(Stored data entries)

-- Opening Marker --

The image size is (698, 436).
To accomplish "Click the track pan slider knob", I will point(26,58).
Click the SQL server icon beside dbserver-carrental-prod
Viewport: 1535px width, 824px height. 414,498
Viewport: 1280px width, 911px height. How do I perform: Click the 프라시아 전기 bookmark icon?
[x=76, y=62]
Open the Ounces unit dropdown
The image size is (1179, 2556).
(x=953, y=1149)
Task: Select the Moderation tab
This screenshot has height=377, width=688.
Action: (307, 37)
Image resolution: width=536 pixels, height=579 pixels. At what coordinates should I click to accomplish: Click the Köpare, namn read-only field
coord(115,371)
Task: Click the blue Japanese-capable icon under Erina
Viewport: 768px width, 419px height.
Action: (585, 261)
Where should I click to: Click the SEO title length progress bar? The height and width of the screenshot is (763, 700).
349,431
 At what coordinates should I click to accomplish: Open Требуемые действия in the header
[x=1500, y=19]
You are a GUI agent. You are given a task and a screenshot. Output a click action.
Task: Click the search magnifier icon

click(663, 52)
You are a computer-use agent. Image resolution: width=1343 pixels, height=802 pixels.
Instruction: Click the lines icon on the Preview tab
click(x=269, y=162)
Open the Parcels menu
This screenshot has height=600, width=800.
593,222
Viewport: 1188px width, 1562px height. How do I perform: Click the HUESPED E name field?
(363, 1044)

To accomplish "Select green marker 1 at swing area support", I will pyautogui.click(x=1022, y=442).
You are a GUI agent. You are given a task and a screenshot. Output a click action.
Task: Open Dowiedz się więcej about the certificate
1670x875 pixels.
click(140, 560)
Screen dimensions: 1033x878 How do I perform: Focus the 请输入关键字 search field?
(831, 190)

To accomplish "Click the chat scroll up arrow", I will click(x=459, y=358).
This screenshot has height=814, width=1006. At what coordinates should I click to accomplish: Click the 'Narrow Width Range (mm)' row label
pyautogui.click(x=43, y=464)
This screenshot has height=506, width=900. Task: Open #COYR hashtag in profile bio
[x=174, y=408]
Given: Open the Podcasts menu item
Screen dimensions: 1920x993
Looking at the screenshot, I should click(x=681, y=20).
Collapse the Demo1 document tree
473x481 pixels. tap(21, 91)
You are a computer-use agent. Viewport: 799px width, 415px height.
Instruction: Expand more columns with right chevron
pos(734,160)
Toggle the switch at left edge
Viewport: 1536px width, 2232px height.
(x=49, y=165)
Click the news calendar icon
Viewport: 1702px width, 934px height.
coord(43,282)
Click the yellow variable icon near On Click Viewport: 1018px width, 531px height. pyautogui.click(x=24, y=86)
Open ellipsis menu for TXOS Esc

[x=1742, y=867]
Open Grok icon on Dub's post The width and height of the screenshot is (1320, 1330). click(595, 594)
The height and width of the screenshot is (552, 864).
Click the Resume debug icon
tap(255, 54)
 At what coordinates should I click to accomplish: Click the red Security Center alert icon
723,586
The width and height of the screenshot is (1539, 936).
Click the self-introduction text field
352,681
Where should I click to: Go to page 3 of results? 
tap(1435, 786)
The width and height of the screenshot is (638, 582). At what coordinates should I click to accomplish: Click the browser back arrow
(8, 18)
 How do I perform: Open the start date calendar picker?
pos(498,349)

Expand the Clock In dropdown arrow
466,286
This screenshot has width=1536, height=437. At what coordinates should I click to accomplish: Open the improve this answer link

-- Closing Marker --

REQUIREMENT →
Copy all of the data exactly.

TASK RESPONSE →
The image size is (698, 436).
To accomplish "Click the track pan slider knob", I will point(26,58).
Click the SQL server icon beside dbserver-carrental-prod
Viewport: 1535px width, 824px height. 414,498
Viewport: 1280px width, 911px height. How do I perform: Click the 프라시아 전기 bookmark icon?
[x=76, y=62]
Open the Ounces unit dropdown
The image size is (1179, 2556).
(x=953, y=1149)
Task: Select the Moderation tab
This screenshot has height=377, width=688.
Action: (307, 37)
Image resolution: width=536 pixels, height=579 pixels. At what coordinates should I click to accomplish: Click the Köpare, namn read-only field
coord(115,371)
Task: Click the blue Japanese-capable icon under Erina
Viewport: 768px width, 419px height.
Action: (585, 261)
Where should I click to: Click the SEO title length progress bar? The height and width of the screenshot is (763, 700).
349,431
 At what coordinates should I click to accomplish: Open Требуемые действия in the header
[x=1500, y=19]
You are a GUI agent. You are given a task and a screenshot. Output a click action.
Task: Click the search magnifier icon

click(663, 52)
You are a computer-use agent. Image resolution: width=1343 pixels, height=802 pixels.
Instruction: Click the lines icon on the Preview tab
click(x=269, y=162)
Open the Parcels menu
This screenshot has height=600, width=800.
593,222
Viewport: 1188px width, 1562px height. How do I perform: Click the HUESPED E name field?
(363, 1044)

To accomplish "Select green marker 1 at swing area support", I will pyautogui.click(x=1022, y=442).
You are a GUI agent. You are given a task and a screenshot. Output a click action.
Task: Open Dowiedz się więcej about the certificate
1670x875 pixels.
click(140, 560)
Screen dimensions: 1033x878 How do I perform: Focus the 请输入关键字 search field?
(831, 190)

To accomplish "Click the chat scroll up arrow", I will click(x=459, y=358).
This screenshot has height=814, width=1006. At what coordinates should I click to accomplish: Click the 'Narrow Width Range (mm)' row label
pyautogui.click(x=43, y=464)
This screenshot has height=506, width=900. Task: Open #COYR hashtag in profile bio
[x=174, y=408]
Given: Open the Podcasts menu item
Screen dimensions: 1920x993
Looking at the screenshot, I should click(x=681, y=20).
Collapse the Demo1 document tree
473x481 pixels. tap(21, 91)
You are a computer-use agent. Viewport: 799px width, 415px height.
Instruction: Expand more columns with right chevron
pos(734,160)
Toggle the switch at left edge
Viewport: 1536px width, 2232px height.
(x=49, y=165)
Click the news calendar icon
Viewport: 1702px width, 934px height.
coord(43,282)
Click the yellow variable icon near On Click Viewport: 1018px width, 531px height. pyautogui.click(x=24, y=86)
Open ellipsis menu for TXOS Esc

[x=1742, y=867]
Open Grok icon on Dub's post The width and height of the screenshot is (1320, 1330). click(595, 594)
The height and width of the screenshot is (552, 864).
Click the Resume debug icon
tap(255, 54)
 At what coordinates should I click to accomplish: Click the red Security Center alert icon
723,586
The width and height of the screenshot is (1539, 936).
Click the self-introduction text field
352,681
Where should I click to: Go to page 3 of results? 
tap(1435, 786)
The width and height of the screenshot is (638, 582). At what coordinates should I click to accomplish: Click the browser back arrow
(8, 18)
 How do I perform: Open the start date calendar picker?
pos(498,349)

Expand the Clock In dropdown arrow
466,286
This screenshot has width=1536, height=437. At what coordinates should I click to accomplish: Open the improve this answer link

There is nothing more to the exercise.